SOC - At least hopefully your daughter will be informed enough to notice warning signs if they become significant. That's a huge advantage. Of course, she is also young and therefore indestructible, which can be tough to get around.
My original crash was at 20 years old. I had recovery, then crash, then recovery, then crash again, then a long period where I was living a normal life but my functioning was gradually and subtly declining. But I did recover enough to live "normally" (full time school, work, parties, light exercise, marriage, etc.) for many years. I was able to work until about 12 years following that first virus and crash, though eventually it became EXCEPTIONALLY difficult to do so, and at that point I'd cut everything else out of my life to do it (chores, errands, hygiene, etc.). I didn't realize at the time how abnormally ill I still was, because I'd been that way my whole adult life and I had never received an accurate diagnosis the first time around.

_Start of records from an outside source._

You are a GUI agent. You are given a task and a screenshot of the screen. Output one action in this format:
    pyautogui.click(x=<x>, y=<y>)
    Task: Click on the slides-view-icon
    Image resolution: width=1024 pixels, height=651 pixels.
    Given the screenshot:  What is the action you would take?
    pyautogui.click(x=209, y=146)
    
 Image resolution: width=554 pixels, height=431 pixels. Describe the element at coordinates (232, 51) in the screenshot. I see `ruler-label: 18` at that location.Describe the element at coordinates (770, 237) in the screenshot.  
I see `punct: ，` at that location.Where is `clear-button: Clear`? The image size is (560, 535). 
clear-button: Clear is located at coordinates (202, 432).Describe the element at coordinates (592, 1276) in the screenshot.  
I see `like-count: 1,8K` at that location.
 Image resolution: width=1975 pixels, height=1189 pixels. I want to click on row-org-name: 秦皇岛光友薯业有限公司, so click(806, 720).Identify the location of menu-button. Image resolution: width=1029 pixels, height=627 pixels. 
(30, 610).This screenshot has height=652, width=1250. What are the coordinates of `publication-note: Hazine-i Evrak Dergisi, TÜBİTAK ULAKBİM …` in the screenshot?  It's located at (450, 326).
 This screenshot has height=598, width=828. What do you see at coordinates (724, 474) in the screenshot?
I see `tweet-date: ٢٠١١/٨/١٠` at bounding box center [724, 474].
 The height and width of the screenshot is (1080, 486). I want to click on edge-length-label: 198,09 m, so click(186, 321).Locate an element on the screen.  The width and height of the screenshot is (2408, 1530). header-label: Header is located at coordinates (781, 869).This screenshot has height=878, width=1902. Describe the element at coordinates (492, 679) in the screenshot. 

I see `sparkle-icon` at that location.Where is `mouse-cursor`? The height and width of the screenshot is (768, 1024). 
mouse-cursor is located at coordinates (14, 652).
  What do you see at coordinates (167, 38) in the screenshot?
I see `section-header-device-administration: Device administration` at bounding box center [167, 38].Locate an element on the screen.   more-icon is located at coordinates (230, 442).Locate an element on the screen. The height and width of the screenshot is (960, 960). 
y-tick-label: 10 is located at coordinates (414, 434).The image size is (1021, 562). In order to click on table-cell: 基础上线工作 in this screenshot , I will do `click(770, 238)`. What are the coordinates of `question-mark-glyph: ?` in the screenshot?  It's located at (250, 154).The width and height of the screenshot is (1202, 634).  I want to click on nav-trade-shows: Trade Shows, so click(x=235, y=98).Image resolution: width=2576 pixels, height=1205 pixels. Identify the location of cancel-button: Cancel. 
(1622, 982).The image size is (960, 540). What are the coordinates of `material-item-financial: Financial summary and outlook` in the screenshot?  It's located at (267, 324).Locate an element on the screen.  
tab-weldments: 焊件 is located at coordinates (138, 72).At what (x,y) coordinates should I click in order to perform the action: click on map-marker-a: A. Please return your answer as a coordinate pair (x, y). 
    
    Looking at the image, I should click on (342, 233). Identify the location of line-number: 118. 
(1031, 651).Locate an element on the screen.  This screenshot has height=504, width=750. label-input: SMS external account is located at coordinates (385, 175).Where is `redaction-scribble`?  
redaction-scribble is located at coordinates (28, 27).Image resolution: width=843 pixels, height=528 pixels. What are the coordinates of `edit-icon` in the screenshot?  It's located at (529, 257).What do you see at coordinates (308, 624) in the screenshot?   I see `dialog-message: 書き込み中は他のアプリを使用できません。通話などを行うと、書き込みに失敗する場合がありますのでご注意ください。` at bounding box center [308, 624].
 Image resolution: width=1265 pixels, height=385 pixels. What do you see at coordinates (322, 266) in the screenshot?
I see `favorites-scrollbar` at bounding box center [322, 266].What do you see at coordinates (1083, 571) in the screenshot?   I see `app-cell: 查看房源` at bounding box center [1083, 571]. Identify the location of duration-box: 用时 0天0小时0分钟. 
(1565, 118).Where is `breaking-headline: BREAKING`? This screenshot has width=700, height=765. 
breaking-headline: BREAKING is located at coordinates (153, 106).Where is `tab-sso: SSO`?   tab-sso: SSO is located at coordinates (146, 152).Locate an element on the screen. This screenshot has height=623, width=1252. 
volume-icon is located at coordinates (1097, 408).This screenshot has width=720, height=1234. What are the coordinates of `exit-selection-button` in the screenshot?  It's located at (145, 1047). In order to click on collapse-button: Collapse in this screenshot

Looking back on it, and now having some idea of what healthy people are capable of, I can see that I was still really sick through almost all of those years when compared with a "normal" person. But I still consider it a partial remission, since I was able to do normal things with my life and the PEM wasn't as obvious (I just thought I got sick a lot). And for a while, I really did feel like a healthy person pretty much. I think. Kind of. ...Okay, I have no idea what a healthy person feels like.
But I think having this pattern with the illness makes me more skeptical of treatments and the "recoveries" they trigger. I'm never sure whether the gains are really as permanent as they make them out to be. I'm pretty certain I'm a real ME patient, and I know that I thought I was recovered. I've been looked over by some very knowledgeable doctors who support the ME diagnosis very confidently, and I've since gotten severe enough that it makes the symptoms very easy to identify. I've got all the hallmarks in spades.